**PROVIDED RECORDS**
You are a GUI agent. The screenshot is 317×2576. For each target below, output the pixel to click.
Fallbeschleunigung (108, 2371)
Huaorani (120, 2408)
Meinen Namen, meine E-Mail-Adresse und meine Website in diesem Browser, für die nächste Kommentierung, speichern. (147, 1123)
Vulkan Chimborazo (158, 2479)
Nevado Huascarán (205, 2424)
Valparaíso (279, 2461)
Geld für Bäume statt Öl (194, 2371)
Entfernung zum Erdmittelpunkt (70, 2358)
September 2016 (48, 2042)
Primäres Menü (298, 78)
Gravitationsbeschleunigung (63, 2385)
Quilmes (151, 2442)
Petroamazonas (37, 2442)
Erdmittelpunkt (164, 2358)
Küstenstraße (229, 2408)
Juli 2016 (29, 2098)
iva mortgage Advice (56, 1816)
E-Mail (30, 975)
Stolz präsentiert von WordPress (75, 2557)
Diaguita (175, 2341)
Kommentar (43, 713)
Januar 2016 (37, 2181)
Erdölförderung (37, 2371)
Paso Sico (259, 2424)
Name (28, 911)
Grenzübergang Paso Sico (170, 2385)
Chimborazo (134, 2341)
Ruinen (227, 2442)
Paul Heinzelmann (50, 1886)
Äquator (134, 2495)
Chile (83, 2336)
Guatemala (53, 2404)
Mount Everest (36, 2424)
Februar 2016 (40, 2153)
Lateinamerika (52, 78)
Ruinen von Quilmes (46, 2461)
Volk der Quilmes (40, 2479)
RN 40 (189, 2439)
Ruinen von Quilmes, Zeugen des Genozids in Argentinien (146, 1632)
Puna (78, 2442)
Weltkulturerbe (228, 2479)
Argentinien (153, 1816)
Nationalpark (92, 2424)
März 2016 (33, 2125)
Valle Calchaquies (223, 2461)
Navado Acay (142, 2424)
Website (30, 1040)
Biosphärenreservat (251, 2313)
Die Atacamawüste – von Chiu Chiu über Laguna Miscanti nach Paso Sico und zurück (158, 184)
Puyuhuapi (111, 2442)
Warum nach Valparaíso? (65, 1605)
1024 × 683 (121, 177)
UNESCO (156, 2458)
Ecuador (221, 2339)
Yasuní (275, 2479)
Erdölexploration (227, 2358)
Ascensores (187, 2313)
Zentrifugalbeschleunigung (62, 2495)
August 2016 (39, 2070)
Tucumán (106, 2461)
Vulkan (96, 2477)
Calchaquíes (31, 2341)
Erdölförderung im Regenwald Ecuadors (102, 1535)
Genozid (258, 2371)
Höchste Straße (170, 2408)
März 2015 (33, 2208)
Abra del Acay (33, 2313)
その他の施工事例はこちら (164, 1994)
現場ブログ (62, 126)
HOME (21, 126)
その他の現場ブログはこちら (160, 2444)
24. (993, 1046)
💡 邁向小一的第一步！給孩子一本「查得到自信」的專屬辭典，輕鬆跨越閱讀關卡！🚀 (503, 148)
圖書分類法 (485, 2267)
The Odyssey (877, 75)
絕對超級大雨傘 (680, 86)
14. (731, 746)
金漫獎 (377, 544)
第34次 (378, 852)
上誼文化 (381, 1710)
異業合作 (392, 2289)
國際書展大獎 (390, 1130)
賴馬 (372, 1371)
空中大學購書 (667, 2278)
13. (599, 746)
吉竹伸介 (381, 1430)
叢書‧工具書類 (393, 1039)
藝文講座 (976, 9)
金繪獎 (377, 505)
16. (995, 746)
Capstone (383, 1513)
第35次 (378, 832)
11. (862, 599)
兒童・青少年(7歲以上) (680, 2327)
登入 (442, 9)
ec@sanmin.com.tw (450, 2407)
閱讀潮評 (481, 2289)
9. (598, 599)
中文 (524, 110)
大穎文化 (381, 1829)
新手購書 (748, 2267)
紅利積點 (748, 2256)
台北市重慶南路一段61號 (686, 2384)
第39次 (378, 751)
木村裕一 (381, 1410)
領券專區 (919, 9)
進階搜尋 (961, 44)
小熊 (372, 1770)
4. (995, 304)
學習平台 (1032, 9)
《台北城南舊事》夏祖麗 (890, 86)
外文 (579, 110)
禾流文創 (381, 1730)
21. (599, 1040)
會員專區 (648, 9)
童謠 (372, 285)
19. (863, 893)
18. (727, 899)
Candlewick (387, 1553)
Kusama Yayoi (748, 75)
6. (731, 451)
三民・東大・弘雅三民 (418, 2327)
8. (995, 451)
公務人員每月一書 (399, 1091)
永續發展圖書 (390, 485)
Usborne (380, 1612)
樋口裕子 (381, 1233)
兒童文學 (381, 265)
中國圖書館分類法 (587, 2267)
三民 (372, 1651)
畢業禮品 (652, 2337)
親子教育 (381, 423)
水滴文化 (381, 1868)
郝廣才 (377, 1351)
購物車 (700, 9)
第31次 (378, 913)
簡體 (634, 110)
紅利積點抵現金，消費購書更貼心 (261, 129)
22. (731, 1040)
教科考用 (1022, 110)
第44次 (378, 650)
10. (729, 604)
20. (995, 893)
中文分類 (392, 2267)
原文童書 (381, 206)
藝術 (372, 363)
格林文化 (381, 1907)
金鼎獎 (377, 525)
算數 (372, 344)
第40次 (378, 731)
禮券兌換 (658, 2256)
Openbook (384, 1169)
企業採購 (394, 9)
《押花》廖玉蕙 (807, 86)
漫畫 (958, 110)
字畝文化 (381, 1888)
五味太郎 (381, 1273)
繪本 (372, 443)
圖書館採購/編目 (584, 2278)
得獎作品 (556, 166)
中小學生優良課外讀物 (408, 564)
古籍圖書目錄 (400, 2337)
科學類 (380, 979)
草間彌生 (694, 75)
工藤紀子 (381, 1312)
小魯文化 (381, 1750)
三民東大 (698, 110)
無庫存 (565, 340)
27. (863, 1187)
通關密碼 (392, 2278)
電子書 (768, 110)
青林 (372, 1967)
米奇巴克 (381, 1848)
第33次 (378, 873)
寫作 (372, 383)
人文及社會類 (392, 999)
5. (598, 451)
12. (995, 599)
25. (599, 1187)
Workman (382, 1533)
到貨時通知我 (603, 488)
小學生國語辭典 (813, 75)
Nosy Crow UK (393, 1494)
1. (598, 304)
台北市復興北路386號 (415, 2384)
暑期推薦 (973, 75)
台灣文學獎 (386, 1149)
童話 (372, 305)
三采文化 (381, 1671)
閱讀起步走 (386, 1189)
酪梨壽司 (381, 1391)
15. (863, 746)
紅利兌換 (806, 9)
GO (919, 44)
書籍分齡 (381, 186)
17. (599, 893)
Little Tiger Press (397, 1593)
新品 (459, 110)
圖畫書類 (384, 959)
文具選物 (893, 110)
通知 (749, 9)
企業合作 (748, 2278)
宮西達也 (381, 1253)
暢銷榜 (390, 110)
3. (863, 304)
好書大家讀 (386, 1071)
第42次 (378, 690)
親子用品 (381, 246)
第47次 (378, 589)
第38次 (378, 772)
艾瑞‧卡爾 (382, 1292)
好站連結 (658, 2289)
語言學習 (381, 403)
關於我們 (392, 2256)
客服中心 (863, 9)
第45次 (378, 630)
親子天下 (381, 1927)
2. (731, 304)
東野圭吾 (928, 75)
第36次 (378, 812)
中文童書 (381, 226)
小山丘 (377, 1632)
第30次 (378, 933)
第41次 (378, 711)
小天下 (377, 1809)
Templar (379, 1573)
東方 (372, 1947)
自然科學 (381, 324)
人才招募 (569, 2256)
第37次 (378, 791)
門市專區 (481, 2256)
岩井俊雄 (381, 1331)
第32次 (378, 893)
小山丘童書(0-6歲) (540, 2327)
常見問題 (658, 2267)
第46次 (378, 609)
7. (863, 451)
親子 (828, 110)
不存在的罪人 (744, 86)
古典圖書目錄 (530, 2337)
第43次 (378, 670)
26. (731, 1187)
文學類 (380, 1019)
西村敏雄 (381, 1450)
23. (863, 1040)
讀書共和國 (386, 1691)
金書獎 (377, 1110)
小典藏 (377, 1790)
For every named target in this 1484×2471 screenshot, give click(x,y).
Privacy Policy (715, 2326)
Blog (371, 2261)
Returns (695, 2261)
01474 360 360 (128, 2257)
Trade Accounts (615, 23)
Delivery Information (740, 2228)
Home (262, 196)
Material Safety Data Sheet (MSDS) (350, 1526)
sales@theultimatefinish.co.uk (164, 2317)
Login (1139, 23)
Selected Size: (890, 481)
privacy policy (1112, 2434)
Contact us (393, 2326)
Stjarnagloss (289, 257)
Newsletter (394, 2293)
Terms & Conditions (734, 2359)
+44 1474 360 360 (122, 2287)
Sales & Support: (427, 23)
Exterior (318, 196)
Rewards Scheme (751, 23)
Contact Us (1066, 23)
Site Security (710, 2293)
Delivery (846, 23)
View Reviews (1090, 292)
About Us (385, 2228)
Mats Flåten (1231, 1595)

**WHAT THE EXERCISE ASKS**
Each line above with the string "Paso" in it should be located and copied.

**ANSWER SPACE**
Paso Sico (259, 2424)
Grenzübergang Paso Sico (170, 2385)
Die Atacamawüste – von Chiu Chiu über Laguna Miscanti nach Paso Sico und zurück (158, 184)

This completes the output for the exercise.